Dr. Strange (incredulously): "Yes."
Writer Brian Michael Bendis spreads plenty of dialogue around the New Avengers team, with The Thing and Ms. Marvel fighting for their lives while discussing the merits of the first Ghostbusters film, but Bendis saves the best for Spidey. At one point, Strange is possessed, and Wolverine defensively sinks his claws into him. Strange wakes up, heals himself with magic (sure), and then thanks Wolverine for his quick thinking: the stab shook Strange free from the spell. "He didn't know that," quips Spider-Man. "He stabbed you just to stab you."

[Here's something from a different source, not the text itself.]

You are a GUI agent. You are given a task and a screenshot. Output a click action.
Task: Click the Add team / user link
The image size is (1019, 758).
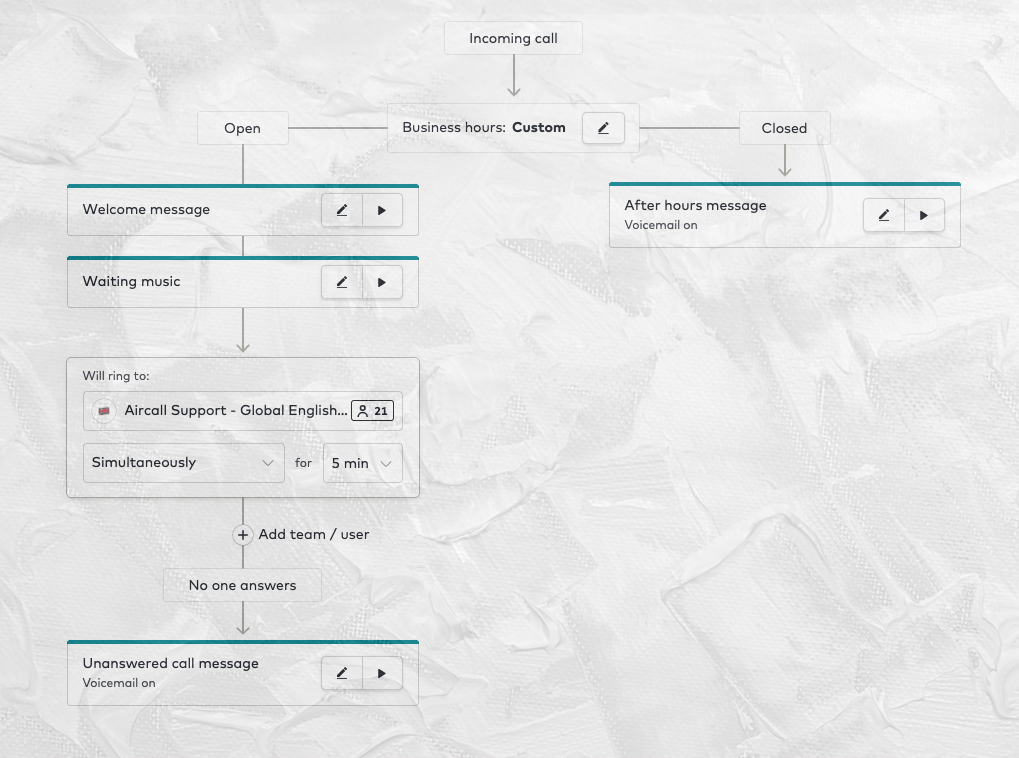314,535
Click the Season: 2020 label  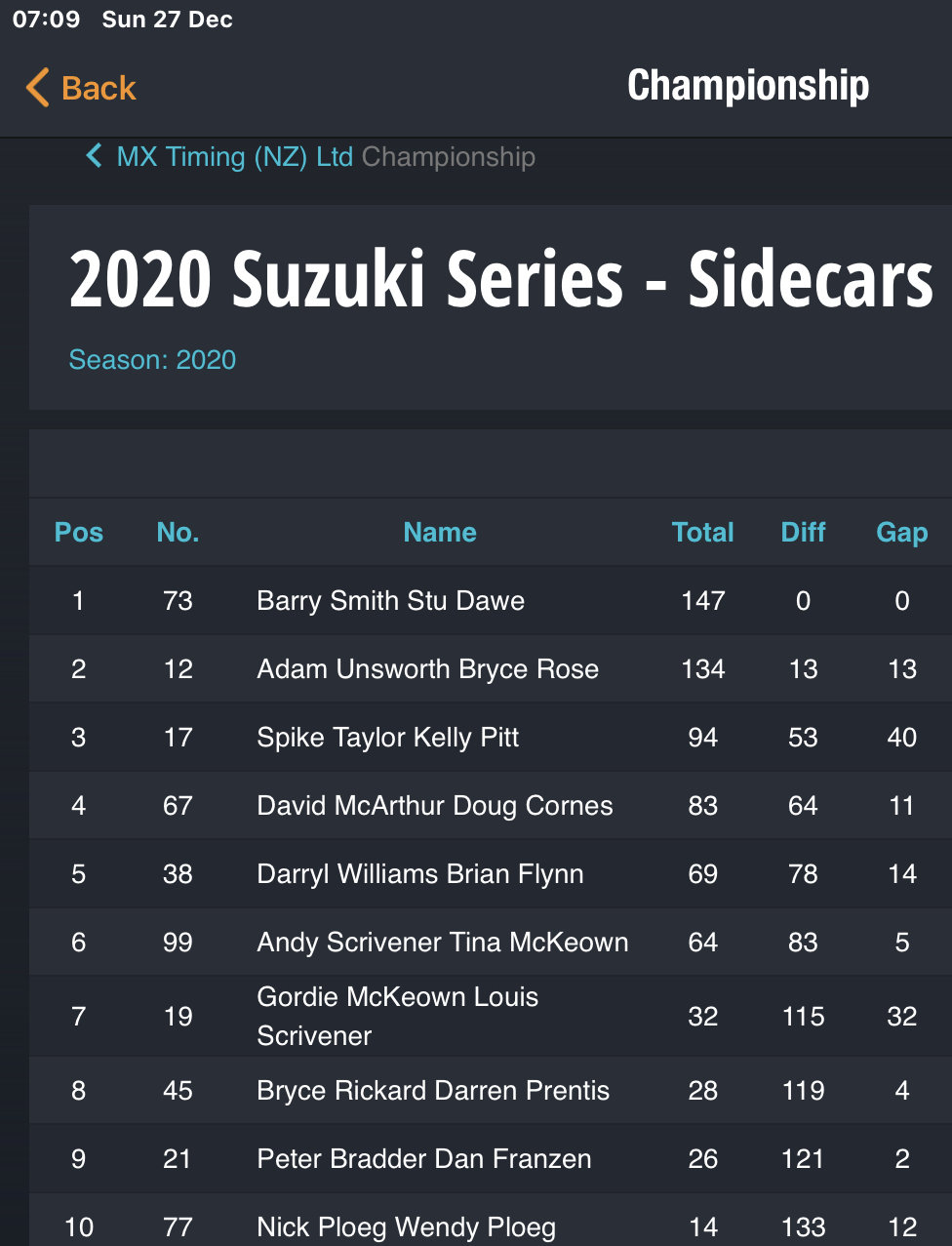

Come for the demons and laughs but stay--and linger--for Stuart Immonen's incredible artwork. In this collection's six chapters, Immonen makes a play for the best contemporary superhero artist, and I cannot think of anyone who captures characters and travels panels the way he does. Everyone looks his or her best without puffed-up posing. Immonen flatters them in fluid lines that meet in sharp angles and dramatic shadows. Here's an odd compliment: he draws the best hair around. Where does the slight breeze come from that always seems to catch Ms. Marvel's hair (see above cover)? I've followed Immonen since his name-making days in Nextwave, but he's only improved, giving greater depth to figures and expressions. Inker Wade Von Grawbadger (not a supervillain) and colorist Laura Martin, with Matt Milla and Rain Beredo, all likely share in this growth.
The New Avengers need no further introduction, and if the next volume is as good as first, I may never throw a baseball again.